Alfonse Bowman, a 20-year-old student at Morehouse College, filed a lawsuit on May 25 against the City of Philadelphia and two police officers, alleging that an officer hit him with a baton during a protest in October 2020.

Bowman wanted to witness the protest that followed the police shooting of Walter Wallace Jr. According to Bowman, he and two of his friends sat in an automobile in West Philadelphia when an officer stuck his baton through an open window of the car. The officer struck Bowman in the face, resulting in Bowman's multiple facial reconstructive surgeries. 

To reconstruct his face, a titanium plate was inserted to support Bowman's left eye. But even after three surgeries, he still feels pain. The significant physical damage was also accompanied by Bowman's now-heightened anxiety around the police.
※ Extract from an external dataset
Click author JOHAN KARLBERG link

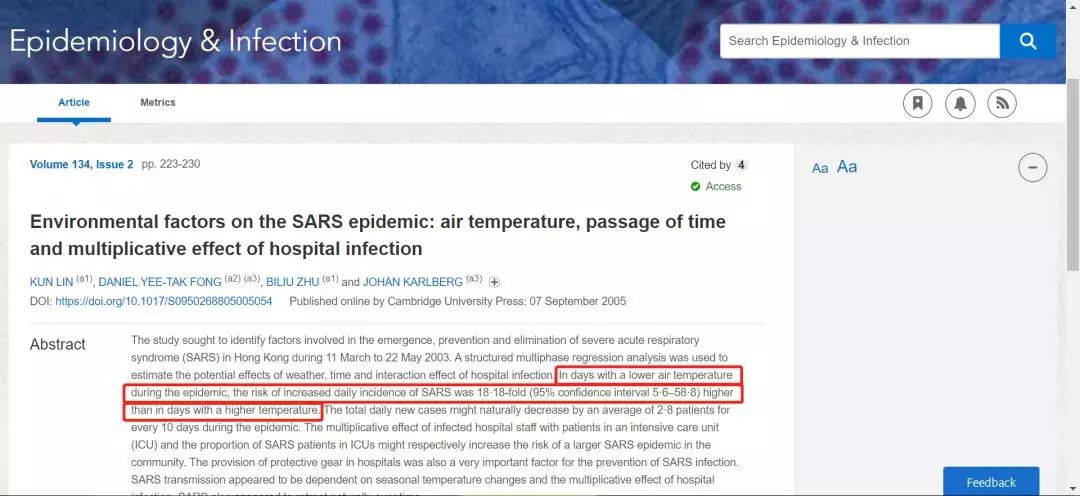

“As a young Black man, I learned this at a young age. But it’s something different that comes with it when you been through it," Bowman told The Philadelphia Inquirer

After Bowman was injured, he immediately tried to report the situation to an officer nearby with the help of his friends. However, the lawsuit alleged that the officer refused to make the report and to call for medical assistance. Bowman told the Inquirer that he returned home that night, then went to Abington Hospital after concerns about facial trauma. At the hospital, doctors found that multiple bones were shattered along the left side of Bowman’s face, including those supporting his nose and eye socket. 

After 15 months of investigation, the Philadelphia Police Department’s Internal Affairs has yet to tell Bowman the identity of the officers involved, and the case is still ongoing.